Charles W. Alcock, the creator of the FA Cup, was a graduate of Harrow.  He likely derived the concept of the competition from Harrow's tradition of houses playing an annual knock-out tournament where the winning house was named the "Cock House."  The Harrow Chequers was slated to be one of the twelve teams involved in the first FA Cup in 1871-1872.  They drew Wanderers in the first round, which was also a team primarily made up of Harrow graduates.  Indeed, one 1869 match report stated that the Wanderers and Chequers consisted of "almost the same team" of men.  In any event, the Chequers withdrew and thus the Wanderers advanced on a walkover.   

The Wanderers eventually advanced to the final, and won 1-0 against the Royal Engineers. The winning goal in that match was scored by Morton Betts, who played under the pseudonym "A.H. Chequer", i.e. "A Harrow Chequer", the team for which he had previously played.
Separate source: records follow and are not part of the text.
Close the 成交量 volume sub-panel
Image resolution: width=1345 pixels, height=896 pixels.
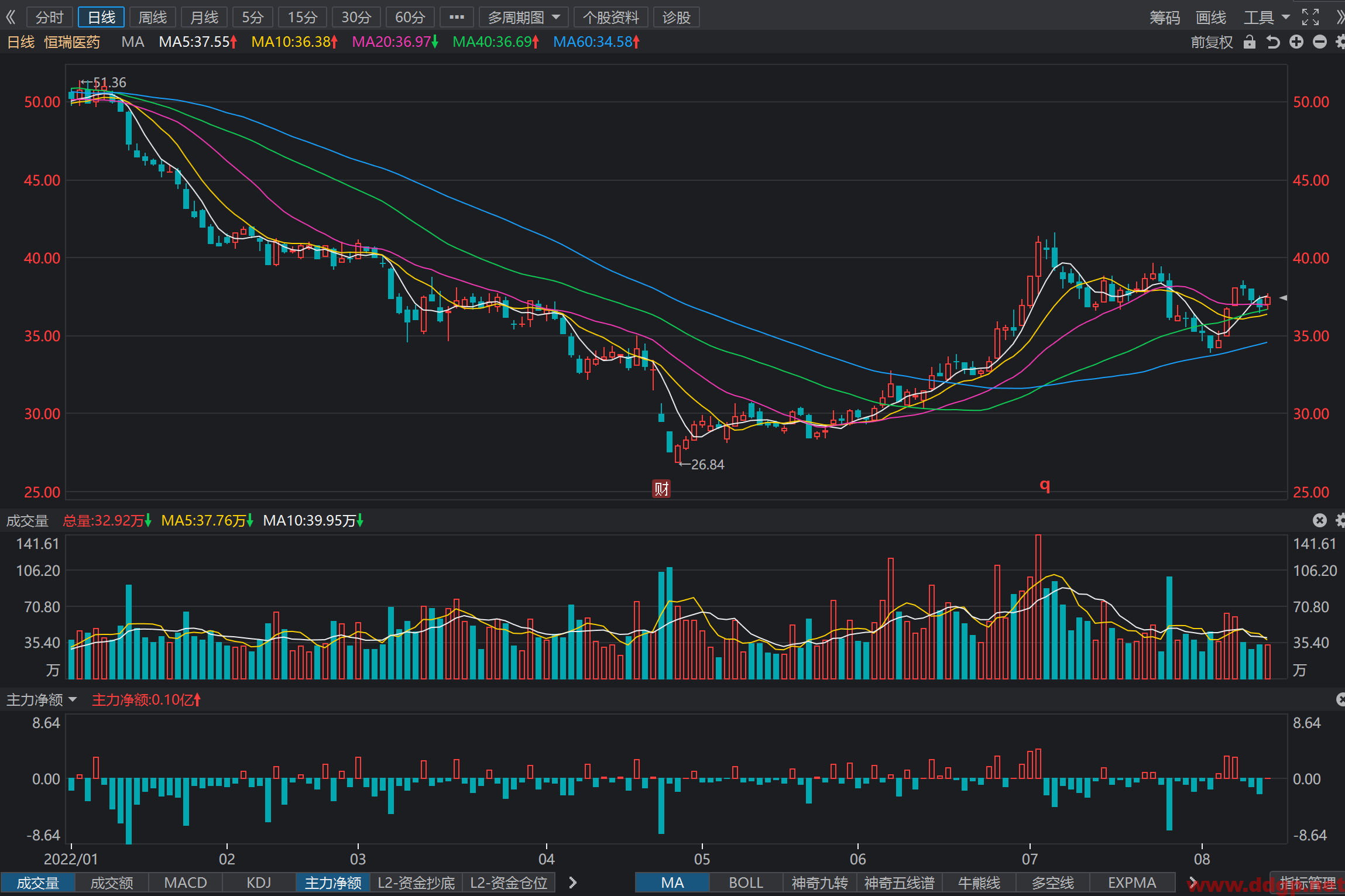click(1319, 520)
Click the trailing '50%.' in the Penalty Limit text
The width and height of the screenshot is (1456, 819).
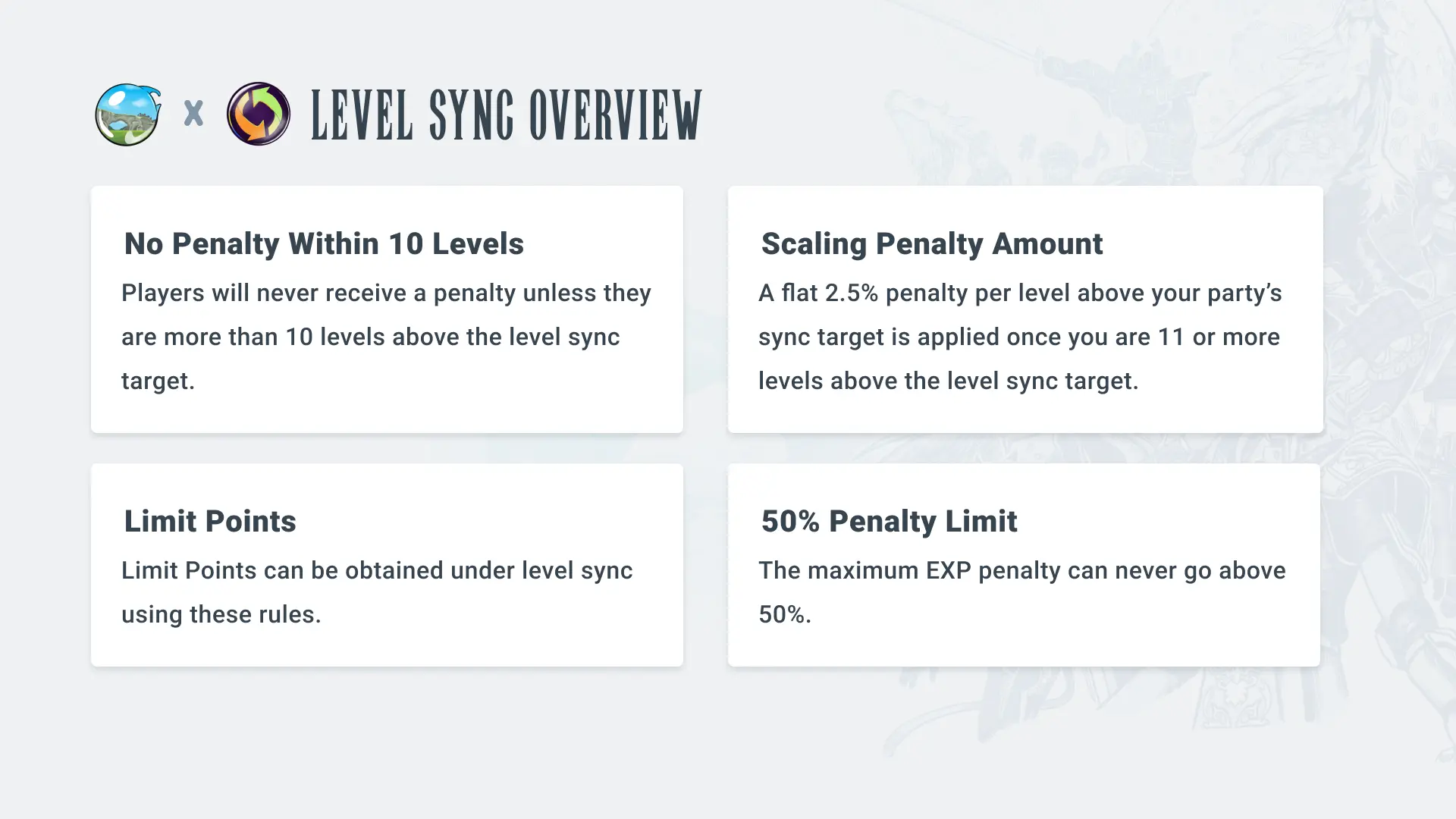coord(785,615)
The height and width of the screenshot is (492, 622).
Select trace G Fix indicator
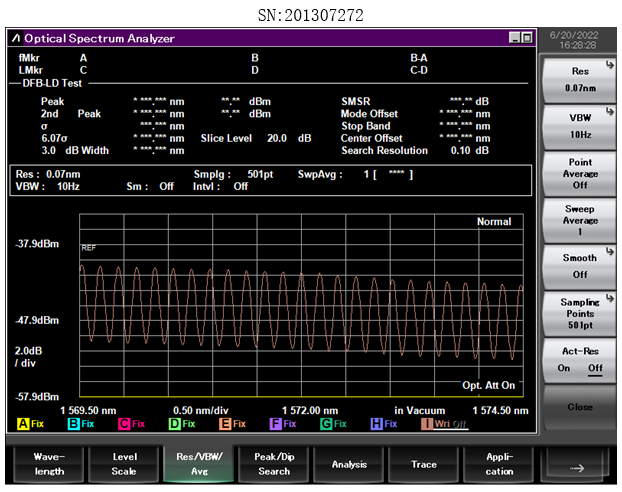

It is sometimes suggested in modern times that he played under a fake name to avoid being cup-tied, but he had not played in the competition for another side, and it is more likely that it may have simply been a whimsical adoption. 
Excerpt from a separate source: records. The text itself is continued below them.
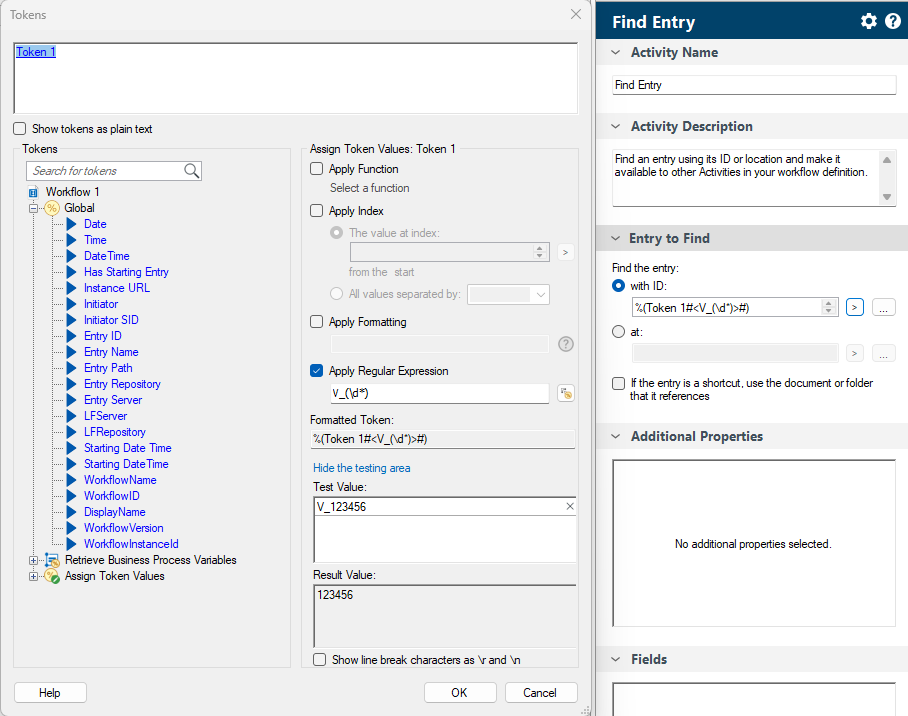
Task: Expand Retrieve Business Process Variables node
Action: point(33,560)
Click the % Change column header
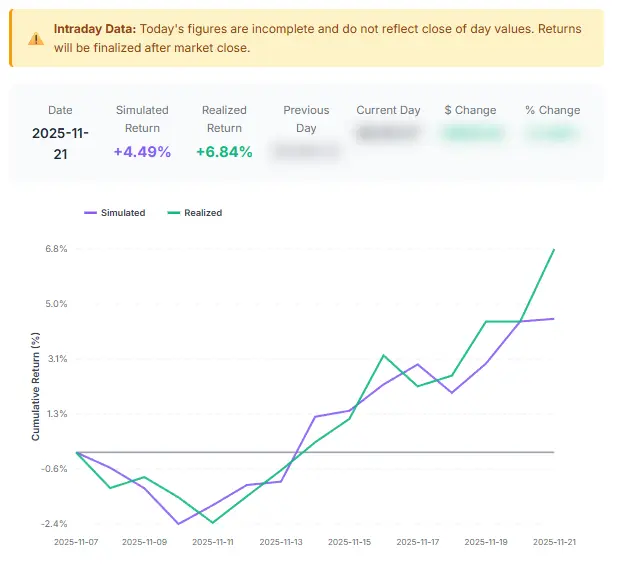Image resolution: width=619 pixels, height=581 pixels. pos(552,110)

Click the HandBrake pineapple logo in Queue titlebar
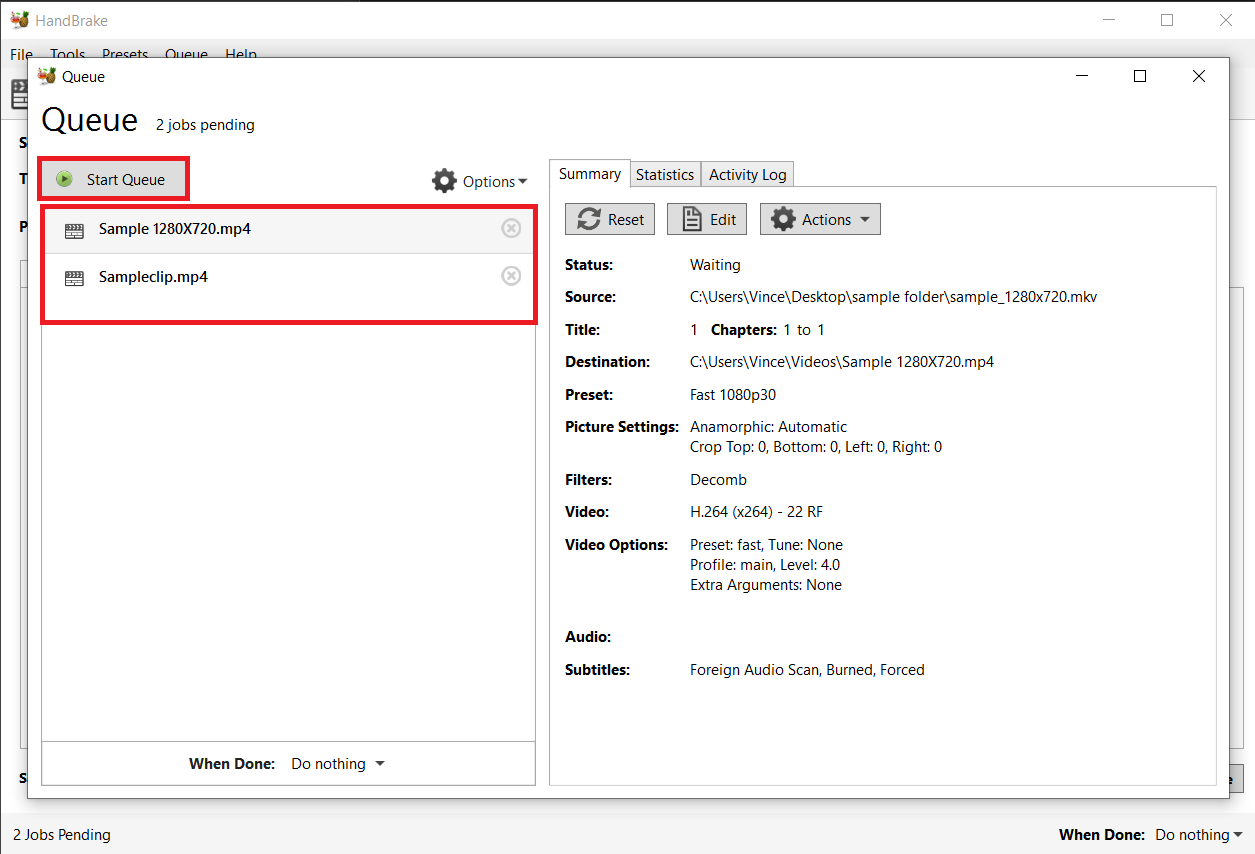(x=47, y=75)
The Chequers' next "appearance" in the FA Cup was in the 1874–75 competition.  They were drawn against Civil Service, but again withdrew so that also was a walkover to the opposition in the first round.   The same occurrence happened in the next Cup against Leyton.
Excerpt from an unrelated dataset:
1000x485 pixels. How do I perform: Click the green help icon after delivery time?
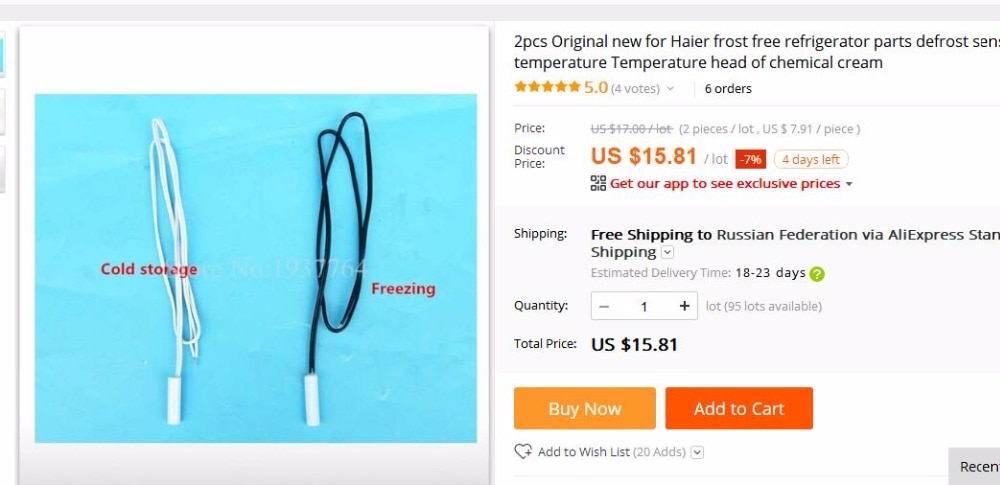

In 1876, the Athletic News reported that the club had changed its name to the "Old Harrovians"  The name "Old Harrovians" had previously been used to describe matches contested by old Harrow pupils, such as against Old Etonians, but in any event, the Chequers name ceased to be used after that time.  Thus the name change could also be considered a "merger" of the teams, as some sources have described it.

Old Harrovians
 Under its new name, the team played in the FA Cup competitions regularly in the late 1870s and 1880s.  Though they lost 2–1 to the Royal Engineers in the first round of the 1876–77 FA Cup, the 1877–78 FA Cup saw the team's greatest success.  They defeated 105th Regiment 2–0 in the first round, and then beat 1st Surrey Rifles in the second. Following a 2–2 draw against Cambridge University in the third round, the first replay also ended 2–2, before a second replay saw Old Harrovians win 2–0 to advance to the fourth round.  Of the three-match battle with Cambridge, The Athletic World commented that Cambridge "was only beaten by the 'Ex-Harrow Boys' after two drawn games, Harrow playing men who would have otherwise have played in the opposing team."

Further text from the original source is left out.